Día de muertos

Crónica de un altar de muertos improvisado

Buscando aquí y allá, entre tumbas olvidadas y otras muy bien cuidadas. Tumbas ornadas con papel picado y flores de cempasúchil, otras con polvo y hojas acumuladas.

Lo cierto es que no recordaba bien donde estaba la tumba que buscaba. Había ido escasas tres veces, una por cada vez que alguien cercano moría.

Finalmente, al pasar por entre unos pinos, reconocí el pasillo que llevaba al sitio donde descansaban los restos mortales de mis abuelos, su última morada.

Me emocioné mucho al leer en la leyenda de la cripta el nombre de mi familia y sentí como si hubiera llegado a casa después de años de ausencia. Me avergoncé un poco por el estado de la placa que nos separa de nuestros muertos, sin embargo, me senté como lo hacía por las noches en la cama de mi abuela para la última charla del día compartiendo los quehaceres de cada cual y para reírnos juntos de las vicisitudes de la vida; éramos como cómplices del delito de estar vivos y gozar nuestras aventuras y desventuras. Todo esto lo recordé con más ahínco al pie de su descanso eterno.

Me di cuenta entonces de lo importante que fue para mí haber estado con ella hasta los últimos minutos de su vida, porque al llegar a la tumba sentí ganas de derramar llanto no amargo, sino de ausencia, pero me reconforté con la sapiencia de haber gozado cada minuto de la vida que pasé con ella en vida. Tengo tantos recuerdos gratos que me sería imposible enumerarlos todos comenzando ahora y terminando al día de mi propia muerte.
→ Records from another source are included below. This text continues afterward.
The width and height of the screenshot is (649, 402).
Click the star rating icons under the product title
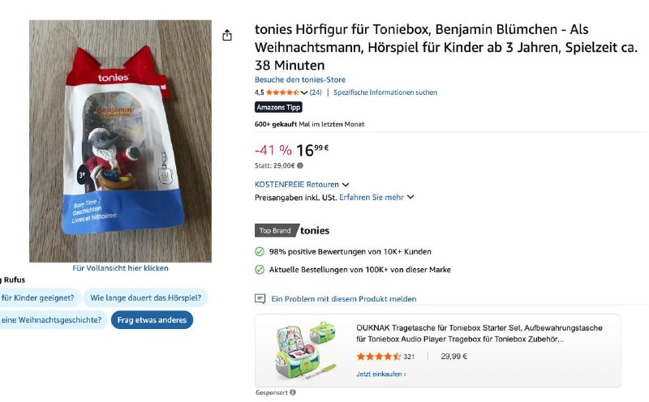click(x=282, y=92)
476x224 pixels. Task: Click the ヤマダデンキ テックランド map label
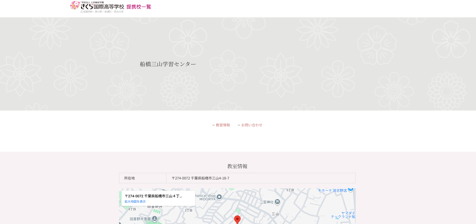coord(343,215)
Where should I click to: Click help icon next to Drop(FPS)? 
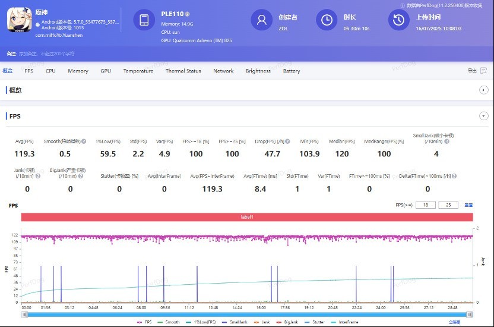(287, 142)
Fueron un par de horas las que pasé sentado reflexionando sobre mi propio existir, cuando los seres que amas se han ido, y desee con todas mis fuerzas que las ofrendas que llevé fueran consumidas por ellos. Que gozaran por este día de los placeres materiales que les recordaran vida y que supieran que mientras yo viviera su memoria sería honrada, transmitiendo estos valores a mis hijos, que fueron quienes arreglaron el altar con las ofrendas que fuimos recolectando por el camino hasta llegar al cementerio y encontrar el sitio donde descansan las amadas memorias.

Y este día no estoy triste, estoy feliz de haber ido a compartir esos momentos con los seres que amé tanto, sobre todo cuando mis vástagos participaron conmigo en toda la emoción de ir al panteón a celebrar el día de muertos, sobre todo cuando uno de mis peques dijo: ¡Este es el sitio de mi familia!